Major League Baseball is set to pay $185MM to settle the class action lawsuit brought by minor league players nearly a decade ago, as Jeff Passan of ESPN was first to report. Evan Drellich of the Athletic adds (Twitter link) that the league will lift any “contractual prohibitions against (teams) paying minor league players wages” for work outside of regular season play. The agreement is pending final approval from the court.
It’s the culmination of a suit first filed in 2014. Among other aspects of minor league pay, the litigation was concerned with the process of unpaid spring training. MLB came under public fire for arguing for players to remind unpaid for Spring Training as recently as February. That proved unsuccessful, however. The following month, the trial court rejected the league’s argument that minor leaguers were seasonal employees exempted from minimum wage laws.
The case was set for trial on June 1, but the parties came to a settlement agreement in mid-May. Terms were unreported at the time, but the league has apparently agreed to dole out $185MM in backpay. Passan notes that more than $120MM of that figure will be distributed among the class of players involved (with the rest presumably going to court costs and attorneys fees). One of the plaintiffs’ attorneys, former minor leaguer Garrett Broshuis, tells Drellich more than 20,000 players are expected to share those funds.
“This settlement is a monumental step for minor league players toward a fair and just compensation system,” Broshuis said (via Passan). “As a former minor league baseball player, I’ve seen first-hand the financial struggle players face while earning poverty-level wages — or no wages at all — in pursuit of their major league dream. For the better part of a decade, it has been my honor to help lead this fight and to shine a light on the unfair labor practices that have long plagued America’s pastime.”
MLB released a statement of its own. “We are only in the second year of a major overhaul of the 100-year-old player development system and have made great strides to improve the quality of life for minor league players,” a league spokesperson told Passan, referencing a 2021 uptick in minor league salaries and this season’s requirement for teams to provide housing to players. “We are proud that minor league players already receive significant benefits, including free housing, quality health care, multiple meals per day, college tuition assistance for those who wish to continue their education and over $450 million in annual signing bonuses for first-year players. We are pleased we were able to come to a mutually agreeable resolution but are unable to comment on the details until the agreement is formally approved by the Court.”

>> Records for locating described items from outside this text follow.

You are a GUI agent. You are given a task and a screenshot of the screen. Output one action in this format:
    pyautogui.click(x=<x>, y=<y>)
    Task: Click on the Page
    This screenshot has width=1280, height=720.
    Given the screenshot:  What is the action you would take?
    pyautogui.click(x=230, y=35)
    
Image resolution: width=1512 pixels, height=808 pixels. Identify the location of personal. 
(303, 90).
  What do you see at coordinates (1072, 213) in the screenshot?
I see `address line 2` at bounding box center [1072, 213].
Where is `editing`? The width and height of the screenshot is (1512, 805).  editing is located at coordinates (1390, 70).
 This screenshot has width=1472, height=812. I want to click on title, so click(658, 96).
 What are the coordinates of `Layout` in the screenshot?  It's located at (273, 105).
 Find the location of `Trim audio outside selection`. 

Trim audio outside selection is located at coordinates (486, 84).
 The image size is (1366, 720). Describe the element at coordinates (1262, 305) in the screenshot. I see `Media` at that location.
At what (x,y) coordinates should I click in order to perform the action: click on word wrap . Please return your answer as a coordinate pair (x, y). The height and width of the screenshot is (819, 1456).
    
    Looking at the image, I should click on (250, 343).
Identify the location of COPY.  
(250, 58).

The proposed lifting of the ban on payment outside of regular season play, meanwhile, has the potential to impact countless of players moving forward. Whether and how many teams will begin to pay minor leaguers for things like Spring Training and instructional league is unclear. Nevertheless, the removal of the ban has to be viewed as a win for groups fighting for better pay for minor leaguers, most of whom are not part of the Major League Baseball Players Association and do not have a union of their own.